Manipulação de arquivos costuma aparecer quando você está construindo um plugin do zero — gerar um CSV de exportação, salvar um cache em disco, escrever um arquivo de configuração. Tratar isso pela WP_Filesystem desde o início é o que separa um plugin que "funciona no meu servidor" de um que funciona em qualquer hospedagem do cliente.
Perguntas frequentes
Por que não usar fopen() ou file_put_contents() direto num plugin?
Porque o usuário que roda o PHP nem sempre é o dono dos arquivos do site. Em muitas hospedagens compartilhadas o WordPress só consegue escrever via FTP/SSH, e arquivos criados pelo PHP nativo podem ficar com dono e permissões errados — quebrando atualizações e, pior, criando arquivos graváveis pelo grupo (porta de entrada para invasão). A WP_Filesystem abstrai isso: o mesmo código funciona em modo Direct, FTP ou SSH2 sem que você mude uma linha.
Preciso sempre chamar request_filesystem_credentials()?
Só quando o método de transporte não for Direct. Em servidores onde o PHP é dono dos arquivos, WP_Filesystem() conecta sozinho e você nunca vê o formulário. Quando o transporte exige FTP/SSH, o WordPress precisa das credenciais; o fluxo correto é chamar request_filesystem_credentials() primeiro, exibir o formulário se ele retornar false e só então inicializar. Pular esse passo faz WP_Filesystem() falhar silenciosamente em parte das hospedagens.
Onde devo gravar arquivos com segurança?
Dentro do diretório de uploads, obtido com wp_upload_dir() — é o único local que o WordPress garante existir e ser gravável. Nunca escreva em caminho fixo como /var/www/... nem monte caminhos com dados do usuário sem validar. Sempre normalize o caminho final (com wp_normalize_path e checagem de prefixo) para evitar path traversal com ../.
Qual a diferença entre FS_CHMOD_FILE e FS_CHMOD_DIR?

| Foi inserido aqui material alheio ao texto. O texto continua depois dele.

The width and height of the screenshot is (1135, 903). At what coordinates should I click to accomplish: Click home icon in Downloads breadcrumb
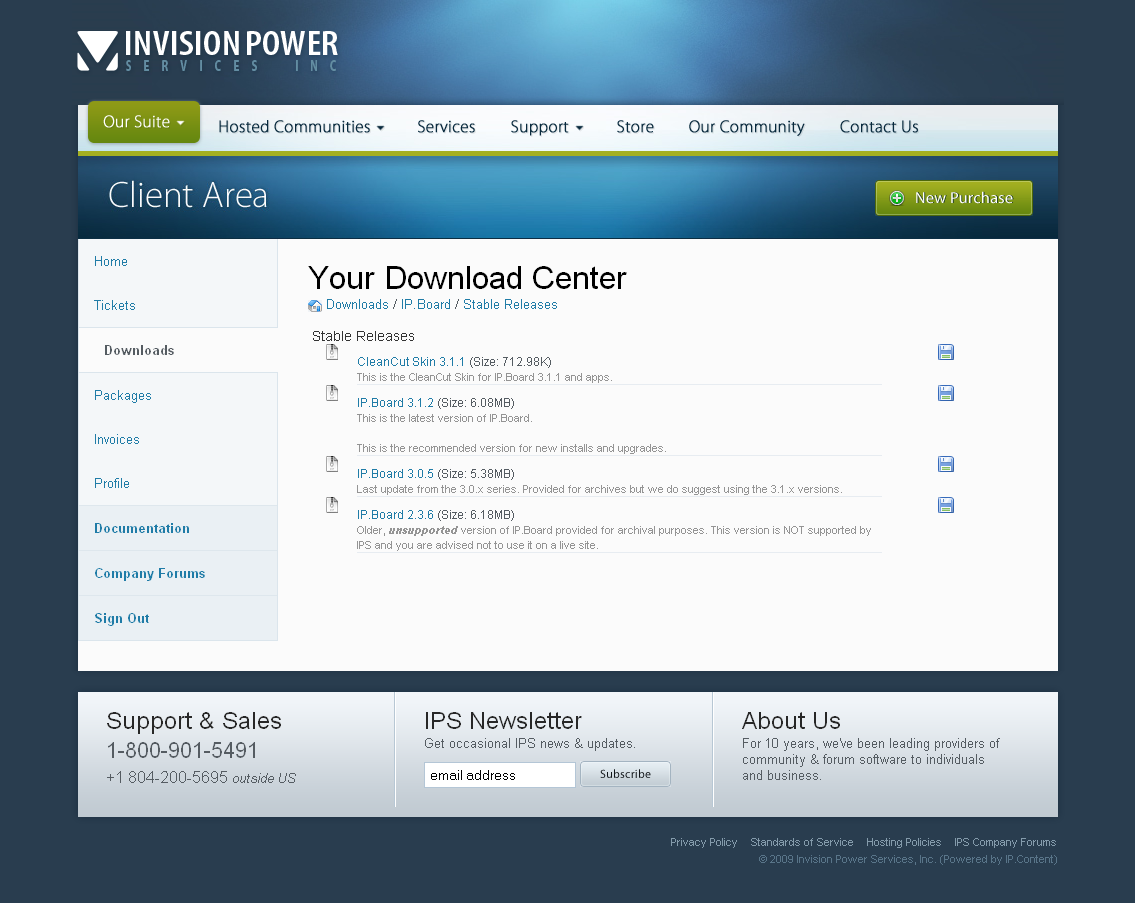315,306

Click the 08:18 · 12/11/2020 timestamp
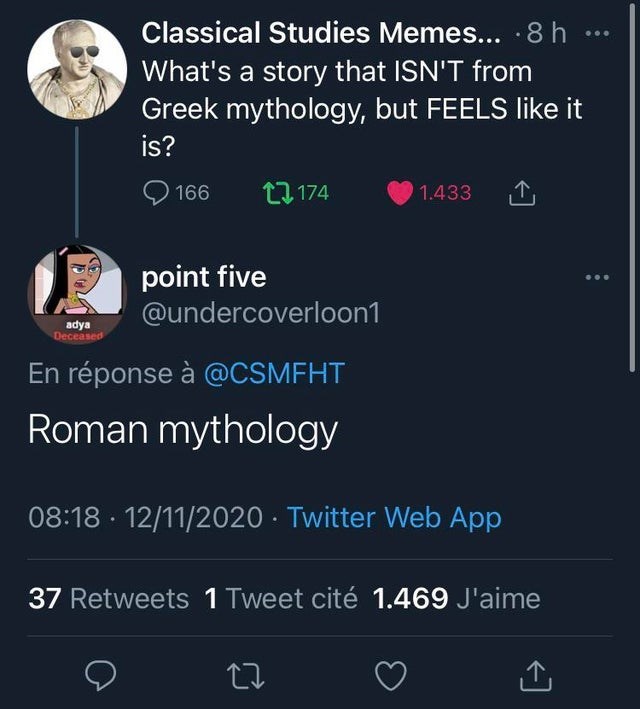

São as constantes que o WordPress define com as permissões corretas para o ambiente: FS_CHMOD_FILE para arquivos (tipicamente 0644) e FS_CHMOD_DIR para diretórios (tipicamente 0755). Passe-as em put_contents() e mkdir() em vez de cravar números — o admin pode tê-las redefinido no wp-config.php para casar com a hospedagem.
Posso usar $wp_filesystem em qualquer lugar do código?
Não antes de inicializar. A variável global $wp_filesystem só existe depois de uma chamada bem-sucedida a WP_Filesystem(), que por sua vez depende de wp-admin/includes/file.php estar carregado. Em contexto de front-end ou cron esse arquivo não é incluído automaticamente; faça o require_once antes. Usar $wp_filesystem sem isso gera um fatal de "chamada a método em null".
A WP_Filesystem funciona em requisições AJAX e WP-Cron?
Funciona, mas com ressalvas. Em AJAX/cron não há tela para exibir o formulário de credenciais, então a operação só é viável se o transporte for Direct ou se as credenciais já estiverem disponíveis (definidas em wp-config.php ou guardadas). Por isso operações de escrita pesadas costumam ser disparadas a partir de uma tela de admin, onde request_filesystem_credentials() pode interagir com o usuário.